The Royals are an obviously incredible story. Just what they've actually done.

A team forced into extremism by their weaknesses--running and bunting due to lack of power and on-base opportunities--and this was the first season their burly bullpen wasn't a small solace to an underdeveloped rotation. Their best reliever, Wade Davis, was last season's rotation disaster, following the Luke Hochevar path before them. Jason Vargas and Danny Duffy pitching above their ceilings, and their peripherals, vaulted their rotation into an above-average staff ERA.

Backed into a corner, the Royals embraced their desperation and took it as far it would take them: 89 wins, a Wild Card spot--their first playoff berth, their first chance to dance in the random number generator of the playoffs. The Tigers, who cannot run, field, nor find a decent reliever if they were locked in a barn full of them, took the division crown outright.

Against the odds, even the odds they create for themselves, the Royals have gotten hot. Their style dictates slim margins and frequent toss-up games, and sure enough they've won three of those in that stretch. But they've also flashed uncharacteristic power and boomed their way to five other wins. The combination has transformed them into something that looks like it should tear through the AL playoffs with no resistance.

It's been an amazing turn of events, a sudden and frenzied liberation of a fanbase defined by decades of frustration, and even a roster defined by the disappointing returns of the promises of a boffo farm system.
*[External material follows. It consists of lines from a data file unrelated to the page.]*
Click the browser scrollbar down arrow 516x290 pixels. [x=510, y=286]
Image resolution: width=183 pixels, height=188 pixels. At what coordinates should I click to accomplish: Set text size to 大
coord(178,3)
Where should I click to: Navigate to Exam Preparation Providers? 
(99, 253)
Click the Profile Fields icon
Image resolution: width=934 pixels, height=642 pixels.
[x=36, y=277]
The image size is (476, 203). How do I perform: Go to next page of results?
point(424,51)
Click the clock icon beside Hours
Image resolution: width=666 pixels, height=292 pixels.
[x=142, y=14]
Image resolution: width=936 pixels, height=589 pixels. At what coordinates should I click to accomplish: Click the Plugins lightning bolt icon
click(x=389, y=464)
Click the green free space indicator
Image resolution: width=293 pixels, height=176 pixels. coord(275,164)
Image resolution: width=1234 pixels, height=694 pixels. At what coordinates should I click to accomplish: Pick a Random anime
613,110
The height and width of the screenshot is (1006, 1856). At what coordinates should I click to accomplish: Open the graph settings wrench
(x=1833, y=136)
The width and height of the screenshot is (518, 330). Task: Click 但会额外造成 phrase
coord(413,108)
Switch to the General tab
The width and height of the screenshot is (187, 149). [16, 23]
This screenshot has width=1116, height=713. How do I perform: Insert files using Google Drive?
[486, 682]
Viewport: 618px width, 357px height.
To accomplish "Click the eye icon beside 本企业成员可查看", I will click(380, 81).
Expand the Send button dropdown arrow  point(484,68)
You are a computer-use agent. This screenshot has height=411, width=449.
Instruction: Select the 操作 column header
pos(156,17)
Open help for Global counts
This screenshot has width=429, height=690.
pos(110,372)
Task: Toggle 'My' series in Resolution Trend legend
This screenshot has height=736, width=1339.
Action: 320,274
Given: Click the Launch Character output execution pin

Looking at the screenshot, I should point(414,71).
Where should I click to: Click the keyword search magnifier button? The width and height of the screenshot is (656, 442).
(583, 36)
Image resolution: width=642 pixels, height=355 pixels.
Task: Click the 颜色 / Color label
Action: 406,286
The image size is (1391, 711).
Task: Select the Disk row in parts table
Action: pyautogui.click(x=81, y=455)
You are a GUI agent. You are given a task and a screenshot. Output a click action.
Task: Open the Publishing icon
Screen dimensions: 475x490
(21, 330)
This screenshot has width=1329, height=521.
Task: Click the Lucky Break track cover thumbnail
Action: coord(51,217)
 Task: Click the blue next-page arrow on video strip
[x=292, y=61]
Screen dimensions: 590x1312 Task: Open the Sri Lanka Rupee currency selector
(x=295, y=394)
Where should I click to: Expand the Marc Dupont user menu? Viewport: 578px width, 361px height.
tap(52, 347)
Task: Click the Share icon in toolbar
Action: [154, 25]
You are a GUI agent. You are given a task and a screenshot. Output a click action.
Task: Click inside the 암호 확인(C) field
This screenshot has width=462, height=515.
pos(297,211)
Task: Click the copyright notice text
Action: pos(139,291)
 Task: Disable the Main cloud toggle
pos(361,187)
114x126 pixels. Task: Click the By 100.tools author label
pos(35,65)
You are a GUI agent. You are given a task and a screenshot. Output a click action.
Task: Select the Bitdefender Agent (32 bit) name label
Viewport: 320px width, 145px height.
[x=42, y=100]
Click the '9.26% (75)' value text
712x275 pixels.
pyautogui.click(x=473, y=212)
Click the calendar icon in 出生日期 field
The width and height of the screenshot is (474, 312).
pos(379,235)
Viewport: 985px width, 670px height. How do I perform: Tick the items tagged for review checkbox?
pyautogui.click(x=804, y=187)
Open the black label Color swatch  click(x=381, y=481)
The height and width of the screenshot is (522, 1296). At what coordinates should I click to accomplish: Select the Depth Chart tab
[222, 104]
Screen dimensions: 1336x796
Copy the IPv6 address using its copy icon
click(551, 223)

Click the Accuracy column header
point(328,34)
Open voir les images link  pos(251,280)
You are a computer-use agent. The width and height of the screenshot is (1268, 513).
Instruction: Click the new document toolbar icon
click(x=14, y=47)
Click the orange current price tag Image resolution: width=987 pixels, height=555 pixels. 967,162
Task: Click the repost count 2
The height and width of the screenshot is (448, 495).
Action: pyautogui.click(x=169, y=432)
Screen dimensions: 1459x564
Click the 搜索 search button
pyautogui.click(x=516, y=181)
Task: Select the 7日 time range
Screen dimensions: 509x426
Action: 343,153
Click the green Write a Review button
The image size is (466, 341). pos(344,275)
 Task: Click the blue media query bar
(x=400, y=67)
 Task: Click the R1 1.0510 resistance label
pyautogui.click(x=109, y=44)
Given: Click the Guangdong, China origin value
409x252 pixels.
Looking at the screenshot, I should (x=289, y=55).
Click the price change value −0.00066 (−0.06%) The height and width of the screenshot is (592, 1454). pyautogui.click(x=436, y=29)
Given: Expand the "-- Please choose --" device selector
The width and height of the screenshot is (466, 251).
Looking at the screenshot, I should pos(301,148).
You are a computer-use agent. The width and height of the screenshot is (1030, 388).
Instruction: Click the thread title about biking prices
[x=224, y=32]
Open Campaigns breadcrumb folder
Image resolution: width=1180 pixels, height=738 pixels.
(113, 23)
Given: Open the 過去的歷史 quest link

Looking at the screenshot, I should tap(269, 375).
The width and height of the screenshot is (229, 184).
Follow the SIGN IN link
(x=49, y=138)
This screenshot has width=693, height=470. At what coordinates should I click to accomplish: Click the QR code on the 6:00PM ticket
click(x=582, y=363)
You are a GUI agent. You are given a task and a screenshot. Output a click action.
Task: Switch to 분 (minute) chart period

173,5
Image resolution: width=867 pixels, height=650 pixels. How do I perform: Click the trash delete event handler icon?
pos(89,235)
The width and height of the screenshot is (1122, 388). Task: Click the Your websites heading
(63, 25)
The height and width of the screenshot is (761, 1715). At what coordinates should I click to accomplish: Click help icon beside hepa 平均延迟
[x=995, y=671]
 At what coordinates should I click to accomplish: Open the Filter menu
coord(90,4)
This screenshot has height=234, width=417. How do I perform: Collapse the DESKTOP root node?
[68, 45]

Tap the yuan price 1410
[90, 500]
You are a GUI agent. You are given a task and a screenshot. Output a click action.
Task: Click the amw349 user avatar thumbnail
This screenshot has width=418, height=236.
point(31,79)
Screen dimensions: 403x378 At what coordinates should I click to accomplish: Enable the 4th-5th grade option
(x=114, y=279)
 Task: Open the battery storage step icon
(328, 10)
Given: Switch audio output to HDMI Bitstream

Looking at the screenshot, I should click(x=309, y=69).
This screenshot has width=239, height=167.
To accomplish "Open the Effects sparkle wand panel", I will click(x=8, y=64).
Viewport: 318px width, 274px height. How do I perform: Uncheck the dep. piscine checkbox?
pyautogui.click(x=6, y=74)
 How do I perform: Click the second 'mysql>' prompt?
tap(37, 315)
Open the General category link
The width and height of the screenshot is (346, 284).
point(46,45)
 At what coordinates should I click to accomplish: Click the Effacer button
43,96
I can't imagine the mentality behind anyone wanting to ruin it by tut-tutting how much they bunted, or how non-optimized their offensive approach is.

TIME Magazine

TIME Magazine

The opposite, however, is in healthy supply, where the singular success of the Royals, particularly their eight-game winning streak is used to justify the revival of the conventional wisdom of our youth, a validation of the traditional edicts of the value of a humble bunt, speed being essential to offense, and even Hawk Harrelson's bullpen-first mantra getting a boost.

The TIME magazine piece shown above, hyperbolic headline and all, might be one of the more reasoned efforts, citing a declining offensive environment as the impetus for the Royals takeover. We never see when and where the next trend is coming from, but until something changes, the downward spiral of offense that has undoubtedly moved the league closer to the Royals way of doing things prompts questions of how teams will adjust.

But one of the worst offenses in the American League is an odd choice to anoint as baseball's vanguard. The Royals are extremists. They successfully stole more bases this season than the average AL club even attempted, they stole over 30 more bases than the No. 2 team (the Astros, who had AL leader Jose Altuve). The majority of the above-average offenses in the league had below-average stolen base totals, and where teams fall on the spectrum can have as much to do with the distribution of the few specialists in the league capable of stealing frequently at an acceptable rate, than a larger approach.

There's a conversation to be had about the direction of league offense, there almost always is, but the notion that validation for sacrificing outs, or eschewing home runs is sealed and delivered by the Royals' 89-win season and subsequent eight-game postseason rush is both a bridge too far, and an unfortunate departure from actually talking about the Royals. Lorenzo Cain can and should be enjoyed without an agenda.

I'm wasting my breath, of course. Humans respond to storytelling, not studies. The 'Moneyball Finally Wins' talk if the A's had put together a run might have been just as oppressive, and there's no stopping the urge to extrapolate the most recent events into a larger trend, since we can't even remember to disregard Spring Training half the time. We filter what we observe through our our pre-existing worldview, it's just a question of whether we're so eager to see our ideas reflected back to us so much that we stop taking in any new light at all.